Material for the task.
§ §
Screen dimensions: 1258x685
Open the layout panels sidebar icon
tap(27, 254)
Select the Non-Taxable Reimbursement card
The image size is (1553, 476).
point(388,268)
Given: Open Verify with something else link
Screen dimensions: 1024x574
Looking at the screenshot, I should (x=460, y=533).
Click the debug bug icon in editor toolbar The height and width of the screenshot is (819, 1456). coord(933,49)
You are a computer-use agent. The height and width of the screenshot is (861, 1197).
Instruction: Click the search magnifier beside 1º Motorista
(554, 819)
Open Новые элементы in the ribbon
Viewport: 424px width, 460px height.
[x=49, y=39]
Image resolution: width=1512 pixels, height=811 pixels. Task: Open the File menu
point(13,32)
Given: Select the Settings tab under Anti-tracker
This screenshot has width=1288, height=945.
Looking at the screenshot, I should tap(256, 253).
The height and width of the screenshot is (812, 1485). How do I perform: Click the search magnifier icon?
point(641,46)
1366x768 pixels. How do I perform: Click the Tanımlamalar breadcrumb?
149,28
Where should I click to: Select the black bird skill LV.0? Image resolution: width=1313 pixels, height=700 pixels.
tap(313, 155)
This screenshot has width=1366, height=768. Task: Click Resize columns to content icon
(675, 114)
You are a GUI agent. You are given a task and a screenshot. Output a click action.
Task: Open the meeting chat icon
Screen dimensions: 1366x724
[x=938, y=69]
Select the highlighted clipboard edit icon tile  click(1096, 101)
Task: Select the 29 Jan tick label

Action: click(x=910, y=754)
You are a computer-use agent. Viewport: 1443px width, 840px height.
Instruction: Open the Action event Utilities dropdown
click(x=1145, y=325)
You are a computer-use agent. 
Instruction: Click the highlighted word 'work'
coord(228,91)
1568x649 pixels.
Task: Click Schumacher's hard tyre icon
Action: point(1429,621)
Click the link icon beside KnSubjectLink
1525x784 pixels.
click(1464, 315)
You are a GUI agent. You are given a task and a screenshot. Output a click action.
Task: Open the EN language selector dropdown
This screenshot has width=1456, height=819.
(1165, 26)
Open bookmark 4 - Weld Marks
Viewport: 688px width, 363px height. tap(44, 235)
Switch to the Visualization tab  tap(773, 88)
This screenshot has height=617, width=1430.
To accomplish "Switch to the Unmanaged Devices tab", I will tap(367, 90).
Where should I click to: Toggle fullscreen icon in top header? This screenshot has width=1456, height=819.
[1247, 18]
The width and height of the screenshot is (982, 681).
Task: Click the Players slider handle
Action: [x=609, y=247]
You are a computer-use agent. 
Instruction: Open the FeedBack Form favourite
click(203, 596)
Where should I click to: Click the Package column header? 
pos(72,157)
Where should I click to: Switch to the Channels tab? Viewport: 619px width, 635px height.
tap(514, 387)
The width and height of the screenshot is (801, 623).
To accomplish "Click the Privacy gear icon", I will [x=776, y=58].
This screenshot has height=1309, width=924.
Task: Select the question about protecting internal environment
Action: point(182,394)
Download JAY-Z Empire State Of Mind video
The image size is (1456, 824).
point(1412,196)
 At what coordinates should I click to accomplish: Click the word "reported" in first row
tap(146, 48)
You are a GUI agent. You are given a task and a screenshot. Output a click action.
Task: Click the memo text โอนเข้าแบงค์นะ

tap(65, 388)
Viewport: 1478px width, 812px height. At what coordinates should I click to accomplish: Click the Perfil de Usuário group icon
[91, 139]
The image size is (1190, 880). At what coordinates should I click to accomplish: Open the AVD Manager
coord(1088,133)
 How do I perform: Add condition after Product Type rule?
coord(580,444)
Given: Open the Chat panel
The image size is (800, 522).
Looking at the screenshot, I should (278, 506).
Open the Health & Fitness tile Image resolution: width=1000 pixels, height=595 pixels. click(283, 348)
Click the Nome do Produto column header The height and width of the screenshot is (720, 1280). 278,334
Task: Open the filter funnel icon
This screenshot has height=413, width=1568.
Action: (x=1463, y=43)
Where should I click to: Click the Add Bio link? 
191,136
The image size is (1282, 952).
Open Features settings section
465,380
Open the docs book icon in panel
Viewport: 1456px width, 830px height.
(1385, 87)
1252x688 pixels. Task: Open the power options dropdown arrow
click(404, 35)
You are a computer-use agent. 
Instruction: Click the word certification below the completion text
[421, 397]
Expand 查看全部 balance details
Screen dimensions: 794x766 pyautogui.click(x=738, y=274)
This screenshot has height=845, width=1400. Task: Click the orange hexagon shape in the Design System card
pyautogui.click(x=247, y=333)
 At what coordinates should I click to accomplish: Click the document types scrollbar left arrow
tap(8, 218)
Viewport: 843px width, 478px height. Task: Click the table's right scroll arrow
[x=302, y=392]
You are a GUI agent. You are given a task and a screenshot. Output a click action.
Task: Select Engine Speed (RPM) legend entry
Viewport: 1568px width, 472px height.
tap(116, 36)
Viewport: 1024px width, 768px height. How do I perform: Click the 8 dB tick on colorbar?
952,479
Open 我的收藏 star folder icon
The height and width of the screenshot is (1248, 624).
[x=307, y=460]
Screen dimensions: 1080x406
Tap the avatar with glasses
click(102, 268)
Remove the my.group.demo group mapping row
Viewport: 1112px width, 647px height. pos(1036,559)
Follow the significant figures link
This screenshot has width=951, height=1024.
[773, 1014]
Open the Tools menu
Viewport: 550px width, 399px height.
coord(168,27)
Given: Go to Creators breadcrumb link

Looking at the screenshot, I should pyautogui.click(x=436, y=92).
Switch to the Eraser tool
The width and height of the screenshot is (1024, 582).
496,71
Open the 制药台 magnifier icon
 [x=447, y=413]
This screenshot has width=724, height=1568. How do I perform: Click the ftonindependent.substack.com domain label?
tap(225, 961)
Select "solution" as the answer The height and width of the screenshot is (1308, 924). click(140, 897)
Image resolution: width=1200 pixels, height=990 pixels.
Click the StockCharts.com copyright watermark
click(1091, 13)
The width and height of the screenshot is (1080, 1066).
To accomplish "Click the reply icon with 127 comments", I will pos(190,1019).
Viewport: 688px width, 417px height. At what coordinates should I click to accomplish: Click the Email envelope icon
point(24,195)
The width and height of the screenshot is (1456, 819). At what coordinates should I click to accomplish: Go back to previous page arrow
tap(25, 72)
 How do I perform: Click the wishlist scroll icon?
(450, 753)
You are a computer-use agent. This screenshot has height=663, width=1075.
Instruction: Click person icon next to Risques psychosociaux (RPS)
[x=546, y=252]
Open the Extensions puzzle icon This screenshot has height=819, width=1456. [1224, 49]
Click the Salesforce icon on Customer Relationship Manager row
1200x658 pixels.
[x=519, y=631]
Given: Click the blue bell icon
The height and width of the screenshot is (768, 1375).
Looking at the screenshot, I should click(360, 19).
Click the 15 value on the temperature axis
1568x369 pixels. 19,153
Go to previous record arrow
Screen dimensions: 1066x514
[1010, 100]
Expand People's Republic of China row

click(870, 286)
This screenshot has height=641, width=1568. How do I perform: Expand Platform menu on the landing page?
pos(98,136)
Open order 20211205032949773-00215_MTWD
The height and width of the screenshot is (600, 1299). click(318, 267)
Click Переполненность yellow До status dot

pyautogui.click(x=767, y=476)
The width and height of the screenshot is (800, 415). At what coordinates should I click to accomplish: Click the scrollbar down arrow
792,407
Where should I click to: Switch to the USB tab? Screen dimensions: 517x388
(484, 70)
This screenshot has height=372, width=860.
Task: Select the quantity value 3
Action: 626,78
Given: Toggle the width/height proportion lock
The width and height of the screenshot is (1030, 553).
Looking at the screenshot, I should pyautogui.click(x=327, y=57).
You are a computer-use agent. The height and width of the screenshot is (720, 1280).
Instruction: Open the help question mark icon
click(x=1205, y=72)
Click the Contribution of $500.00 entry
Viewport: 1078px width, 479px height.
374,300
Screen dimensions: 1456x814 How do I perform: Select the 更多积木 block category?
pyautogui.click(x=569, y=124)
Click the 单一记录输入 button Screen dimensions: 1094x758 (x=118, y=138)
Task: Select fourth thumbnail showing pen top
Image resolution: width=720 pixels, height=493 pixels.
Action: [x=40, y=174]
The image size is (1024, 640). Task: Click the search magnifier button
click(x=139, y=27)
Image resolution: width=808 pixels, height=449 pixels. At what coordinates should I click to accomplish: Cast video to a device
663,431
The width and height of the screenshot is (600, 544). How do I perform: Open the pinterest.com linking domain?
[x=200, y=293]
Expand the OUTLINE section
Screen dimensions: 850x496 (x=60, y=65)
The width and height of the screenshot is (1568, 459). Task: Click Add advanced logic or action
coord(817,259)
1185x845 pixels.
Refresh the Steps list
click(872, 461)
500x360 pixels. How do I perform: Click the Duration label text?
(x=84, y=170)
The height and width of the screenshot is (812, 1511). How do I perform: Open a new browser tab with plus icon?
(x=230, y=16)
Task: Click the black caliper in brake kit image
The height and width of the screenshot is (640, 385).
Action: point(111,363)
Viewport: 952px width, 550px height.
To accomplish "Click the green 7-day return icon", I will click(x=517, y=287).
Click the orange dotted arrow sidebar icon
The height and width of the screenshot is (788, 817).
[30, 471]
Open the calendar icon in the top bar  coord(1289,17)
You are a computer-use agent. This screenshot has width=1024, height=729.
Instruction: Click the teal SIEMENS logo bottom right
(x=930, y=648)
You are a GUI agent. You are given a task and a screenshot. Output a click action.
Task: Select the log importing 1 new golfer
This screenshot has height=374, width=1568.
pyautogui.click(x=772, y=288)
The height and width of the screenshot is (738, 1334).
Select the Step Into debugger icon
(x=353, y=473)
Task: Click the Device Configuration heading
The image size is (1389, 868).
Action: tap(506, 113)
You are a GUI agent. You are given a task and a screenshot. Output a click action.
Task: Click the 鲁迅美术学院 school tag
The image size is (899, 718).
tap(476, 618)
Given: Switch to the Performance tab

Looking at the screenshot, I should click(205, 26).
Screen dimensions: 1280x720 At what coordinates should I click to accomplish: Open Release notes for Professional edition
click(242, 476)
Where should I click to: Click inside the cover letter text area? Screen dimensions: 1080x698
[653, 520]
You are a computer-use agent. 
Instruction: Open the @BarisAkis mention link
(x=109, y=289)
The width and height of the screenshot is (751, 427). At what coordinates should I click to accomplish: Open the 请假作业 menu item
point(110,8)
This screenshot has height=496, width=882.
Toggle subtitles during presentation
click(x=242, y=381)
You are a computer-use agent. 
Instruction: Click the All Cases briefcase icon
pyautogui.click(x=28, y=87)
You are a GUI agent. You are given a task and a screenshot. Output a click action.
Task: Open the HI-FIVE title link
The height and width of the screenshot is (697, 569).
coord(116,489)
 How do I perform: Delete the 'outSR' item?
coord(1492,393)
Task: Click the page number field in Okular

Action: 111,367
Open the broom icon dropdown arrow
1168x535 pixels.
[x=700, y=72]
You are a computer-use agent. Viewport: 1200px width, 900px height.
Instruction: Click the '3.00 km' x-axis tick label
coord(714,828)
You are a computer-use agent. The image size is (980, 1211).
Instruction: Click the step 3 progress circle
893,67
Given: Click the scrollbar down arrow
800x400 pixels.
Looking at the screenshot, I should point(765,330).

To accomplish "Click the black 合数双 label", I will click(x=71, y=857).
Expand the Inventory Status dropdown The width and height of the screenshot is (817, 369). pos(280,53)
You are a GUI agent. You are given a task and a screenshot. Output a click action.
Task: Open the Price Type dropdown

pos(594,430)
§ §
Required work.
Turn the lines of the listing between the one containing "The width and height of the screenshot is (800, 415)." and the one containing "Click the 单一记录输入", inclusive, into a numbered list, leaving out any blank lines.

Output for this exercise.
1. The width and height of the screenshot is (800, 415). At what coordinates should I click to accomplish: Click the scrollbar down arrow
2. 792,407
3. Where should I click to: Switch to the USB tab? Screen dimensions: 517x388
4. (484, 70)
5. This screenshot has height=372, width=860.
6. Task: Select the quantity value 3
7. Action: 626,78
8. Given: Toggle the width/height proportion lock
9. The width and height of the screenshot is (1030, 553).
10. Looking at the screenshot, I should pyautogui.click(x=327, y=57).
11. You are a computer-use agent. The height and width of the screenshot is (720, 1280).
12. Instruction: Open the help question mark icon
13. click(x=1205, y=72)
14. Click the Contribution of $500.00 entry
15. Viewport: 1078px width, 479px height.
16. 374,300
17. Screen dimensions: 1456x814 How do I perform: Select the 更多积木 block category?
18. pyautogui.click(x=569, y=124)
19. Click the 单一记录输入 button Screen dimensions: 1094x758 (x=118, y=138)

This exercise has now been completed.